Sholf at a tailgate party

Sholf is a lawn game that is a cross between table shuffleboard and golf. Players take turns putting golf balls into scoring zones printed on a putting green.

==Gameplay==
Players take turns putting golf balls, trying to score points, bump opposing golf balls off the green, and/or protect their own golf ball from bump-offs. Each player or team of two players is assigned a golf ball color.

After all eight golf balls have been played, each player re-putts their furthest ball from the scoring end. This is called the mulligan ball. The player who is not in scoring position putts their mulligan ball first. Only the team with the closest ball(s) to the scoring end receive points. Balls must completely cross the line to get the higher point value. Play then continues in the opposite direction. The winner of a match is the first to score thirteen points.

===Singles or doubles===
Sholf can be played as doubles or singles. In doubles play two contestants are partners against another team of two contestants; in singles play a contestant competes against another contestant.
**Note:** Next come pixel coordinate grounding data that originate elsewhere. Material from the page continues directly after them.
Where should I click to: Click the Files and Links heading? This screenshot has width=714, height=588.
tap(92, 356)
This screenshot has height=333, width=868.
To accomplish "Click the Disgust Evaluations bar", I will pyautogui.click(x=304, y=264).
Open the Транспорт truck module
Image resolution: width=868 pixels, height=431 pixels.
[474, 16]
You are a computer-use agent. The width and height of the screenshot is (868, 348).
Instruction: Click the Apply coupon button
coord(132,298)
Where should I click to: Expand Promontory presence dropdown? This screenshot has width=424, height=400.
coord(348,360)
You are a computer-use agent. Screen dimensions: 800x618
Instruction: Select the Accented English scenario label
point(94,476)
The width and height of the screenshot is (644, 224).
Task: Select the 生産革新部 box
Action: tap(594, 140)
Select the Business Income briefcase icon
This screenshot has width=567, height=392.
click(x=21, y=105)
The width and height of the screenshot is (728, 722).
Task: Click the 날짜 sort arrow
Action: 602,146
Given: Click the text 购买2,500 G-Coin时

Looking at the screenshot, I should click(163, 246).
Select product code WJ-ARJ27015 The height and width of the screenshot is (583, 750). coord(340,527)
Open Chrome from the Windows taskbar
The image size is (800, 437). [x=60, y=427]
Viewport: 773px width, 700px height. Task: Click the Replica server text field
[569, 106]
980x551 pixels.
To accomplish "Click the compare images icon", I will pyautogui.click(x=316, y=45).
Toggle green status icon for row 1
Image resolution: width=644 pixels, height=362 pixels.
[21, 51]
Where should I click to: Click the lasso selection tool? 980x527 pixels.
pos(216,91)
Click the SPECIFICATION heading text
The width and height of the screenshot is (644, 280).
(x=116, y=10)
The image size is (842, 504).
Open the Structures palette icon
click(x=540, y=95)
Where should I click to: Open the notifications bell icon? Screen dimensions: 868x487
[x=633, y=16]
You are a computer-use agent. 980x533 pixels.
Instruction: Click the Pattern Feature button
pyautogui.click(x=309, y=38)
In doubles play, one member from each team putts from one end of the Sholf putting green and the other member putts from the other end. In singles play, both contestants putt from the same end of the putting green.

===Stonebridge===
In Stonebridge play the mulligan ball rule is eliminated and matches are played as a best of three series. The winner of each game is the first to score fifteen points and the winner of the match is the first to win two games.